[Stored records]
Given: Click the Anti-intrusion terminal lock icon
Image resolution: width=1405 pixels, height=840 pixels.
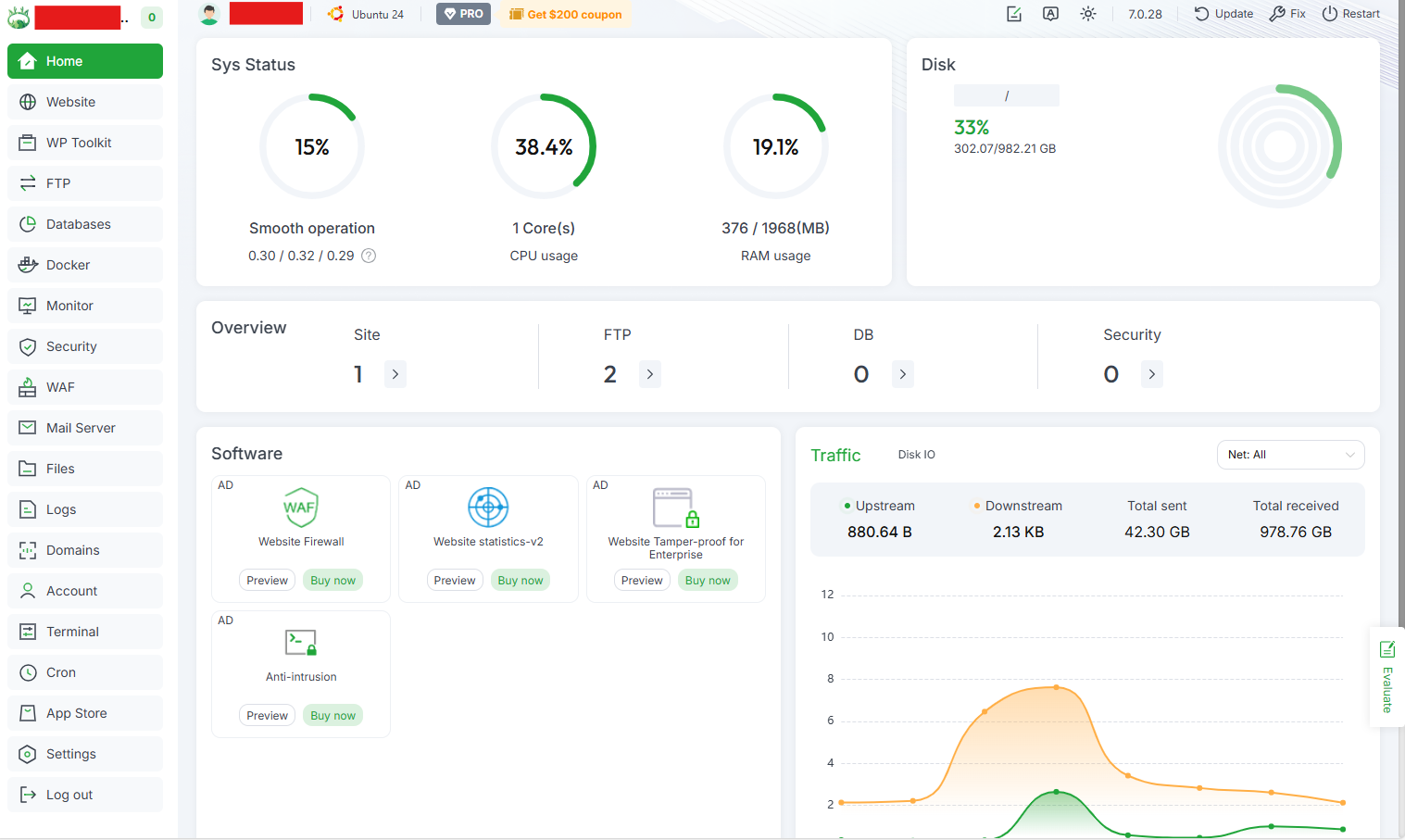Looking at the screenshot, I should pos(301,643).
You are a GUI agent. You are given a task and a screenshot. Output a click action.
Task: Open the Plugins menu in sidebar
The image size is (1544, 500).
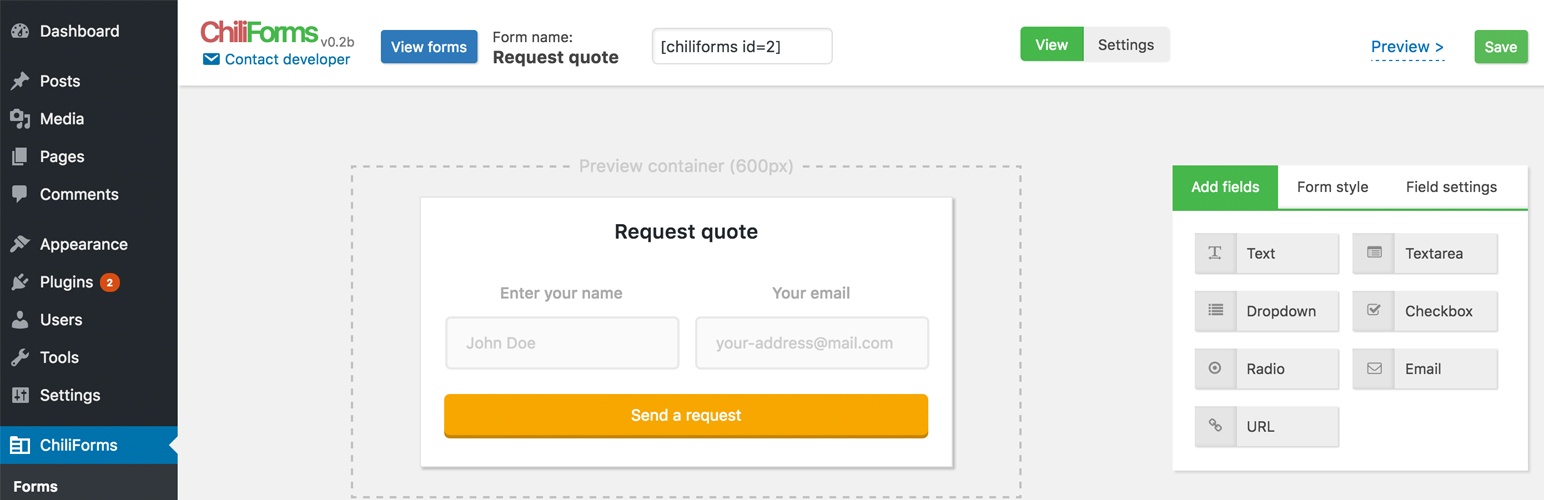[66, 282]
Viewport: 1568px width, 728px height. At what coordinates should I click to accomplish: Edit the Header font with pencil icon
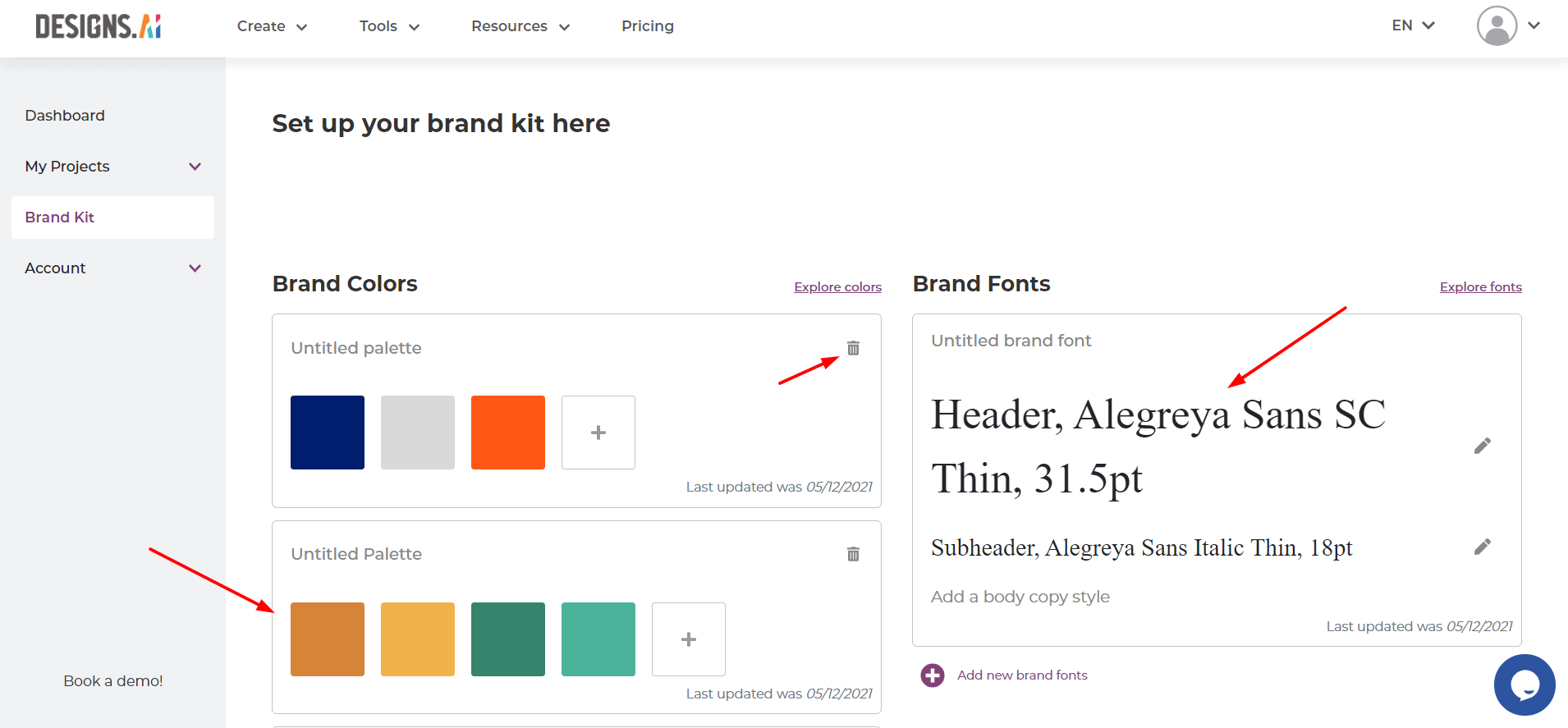tap(1482, 446)
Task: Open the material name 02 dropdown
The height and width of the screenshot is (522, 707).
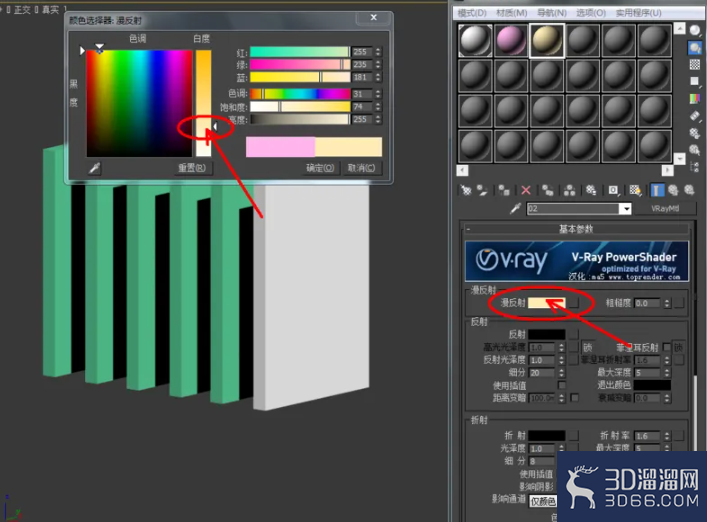Action: click(x=625, y=209)
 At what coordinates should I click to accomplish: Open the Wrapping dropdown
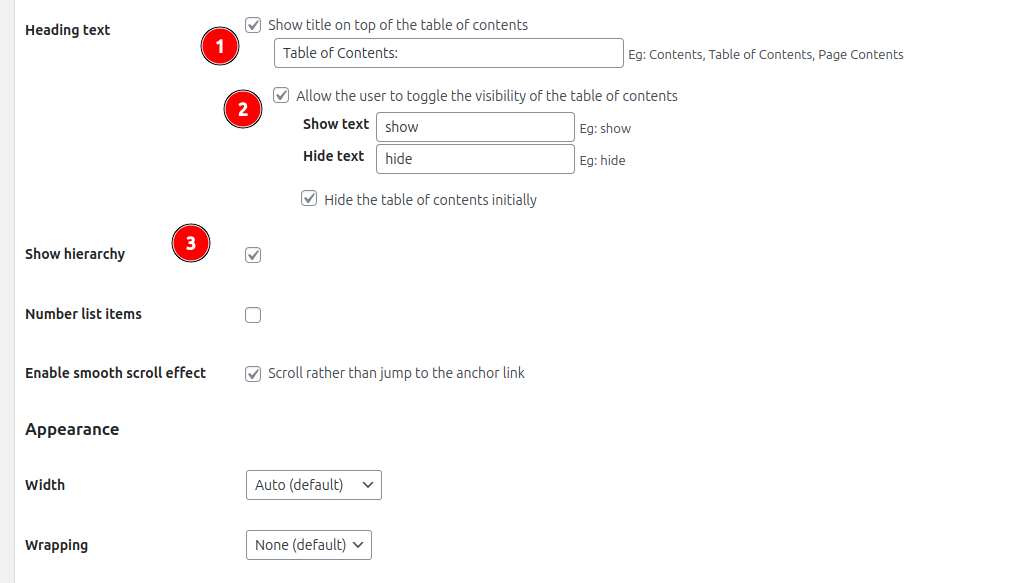(x=307, y=545)
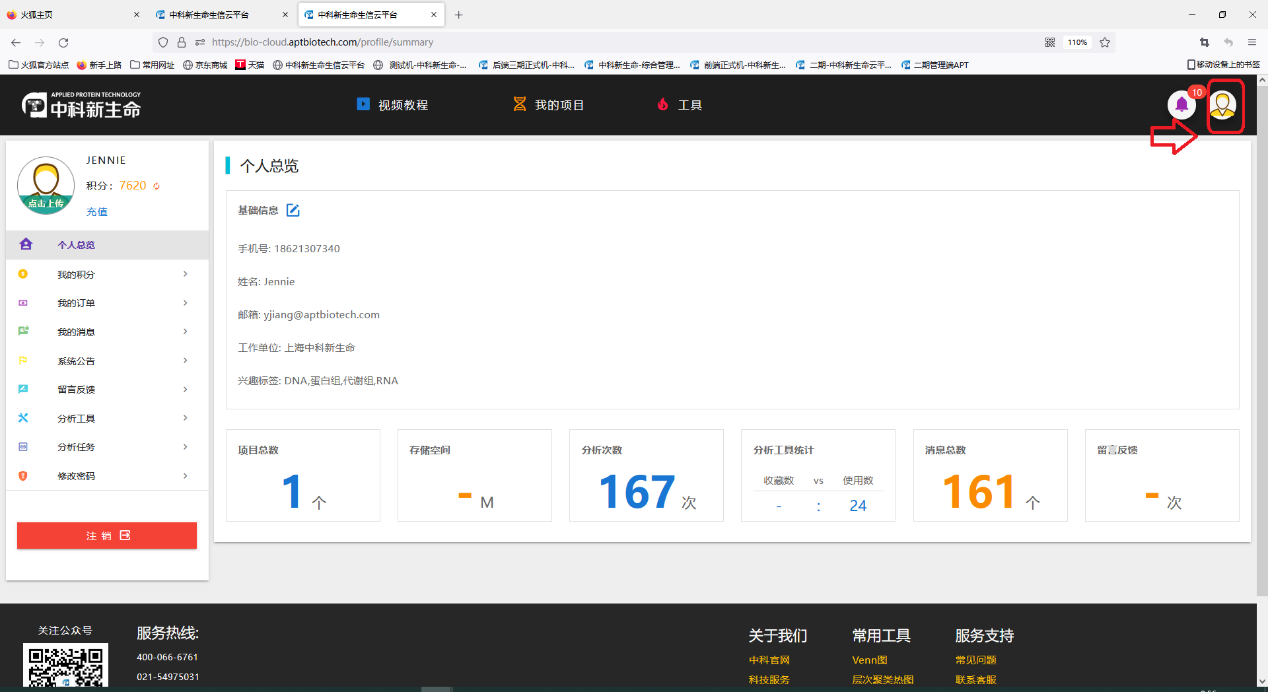
Task: Click the gold coin icon beside 我的积分
Action: click(x=25, y=273)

#### WHAT YOU HAVE TO DO
The result should hold only the lines from the line with "The height and" through the final line of the records above, copied exactly, with pictures left out.

#### YOUR RESPONSE
The height and width of the screenshot is (522, 707).
Action: click(x=625, y=209)
 At what coordinates should I click to accomplish: Open the Wrapping dropdown
(x=307, y=545)
Task: Click the gold coin icon beside 我的积分
Action: click(x=25, y=273)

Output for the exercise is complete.